At Irun we had to change trains and show passports. I hated to leave France. Life was so simple in France. I felt I was a fool to be going back into Spain. In Spain you could not tell about anything. I felt like a fool to be going back into it, but I stood in line with my passport, opened my bags for the customs, bought a ticket, went through a gate, climbed onto the train, and after forty minutes and eight tunnels I was at San Sebastian.

Even on a hot day San Sebastian has a certain early-morning quality. The trees seem as though their leaves were never quite dry. The streets feel as though they had just been sprinkled. It is always cool and shady on certain streets on the hottest day. I went to a hotel in the town where I had stopped before, and they gave me a room with a balcony that opened out above the roofs of the town. There was a green mountainside beyond the roofs.

I unpacked my bags and stacked my books on the table beside the head of the bed, put out my shaving things, hung up some clothes in the big armoire, and made up a bundle for the laundry. Then I took a shower in the bathroom and went down to lunch. Spain had not changed to summer time, so I was early. I set my watch again. I had recovered an hour by coming to San Sebastian.

As I went into the dining room the concierge brought me a police bulletin to fill out. I signed it and asked him for two telegraph forms, and wrote a message to the Hotel Montoya, telling them to forward all mail and telegrams for me to this address. I calculated how many days I would be in San Sebastian and then wrote out a wire to the office asking them to hold mail, but forward all wires for me to San Sebastian for six days. Then I went in and had lunch.

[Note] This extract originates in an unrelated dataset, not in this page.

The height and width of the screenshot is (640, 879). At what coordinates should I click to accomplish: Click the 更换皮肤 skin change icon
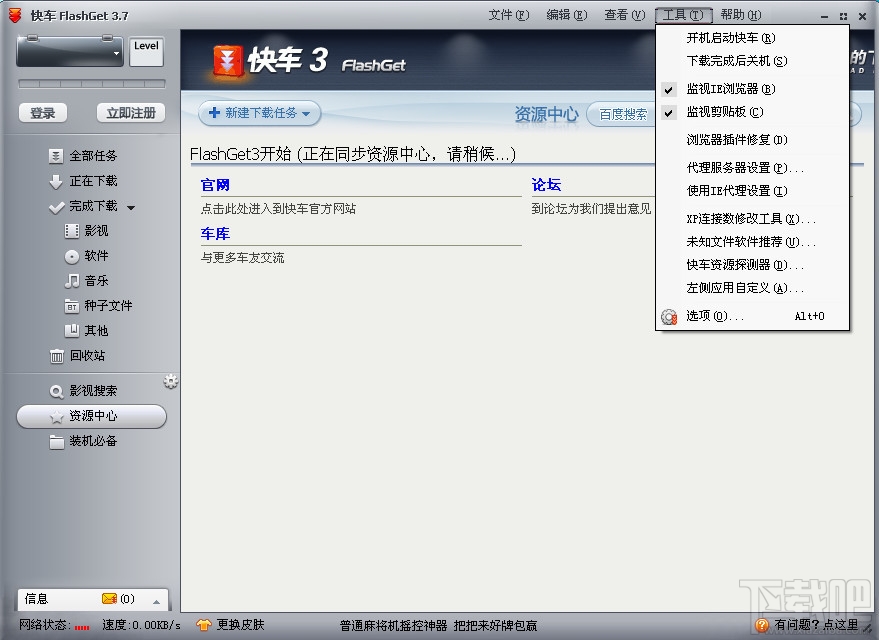click(x=202, y=624)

After lunch I went up to my room, read a while, and went to sleep. When I woke it was half past four. I found my swimming suit, wrapped it with a comb in a towel, and went downstairs and walked up the street to the Concha. The tide was about half-way out. The beach was smooth and firm, and the sand yellow. I went into a bathing cabin, undressed, put on my suit, and walked across the smooth sand to the sea. The sand was warm under bare feet. There were quite a few people in the water and on the beach. Out beyond where the headlands of the Concha almost met to form the harbor there was a white line of breakers and the open sea. Although the tide was going out, there were a few slow rollers. They came in like undulations in the water, gathered weight of water, and then broke smoothly on the warm sand. I waded out. The water was cold. As a roller came I dove, swam out under water, and came to the surface with all the chill gone. I swam out to the raft, pulled myself up, and lay on the hot planks. A boy and girl were at the other end. The girl had undone the top strap of her bathing suit and was browning her back. The boy lay face downward on the raft and talked to her. She laughed at things he said, and turned her brown back in the sun. I lay on the raft in the sun until I was dry. Then I tried several dives. I dove deep once, swimming down to the bottom. I swam with my eyes open and it was green and dark. The raft made a dark shadow. I came out of water beside the raft, pulled up, dove once more, holding it for length, and then swam ashore. I lay on the beach until I was dry, then went into the bathing cabin, took off my suit, sloshed myself with fresh water, and rubbed dry.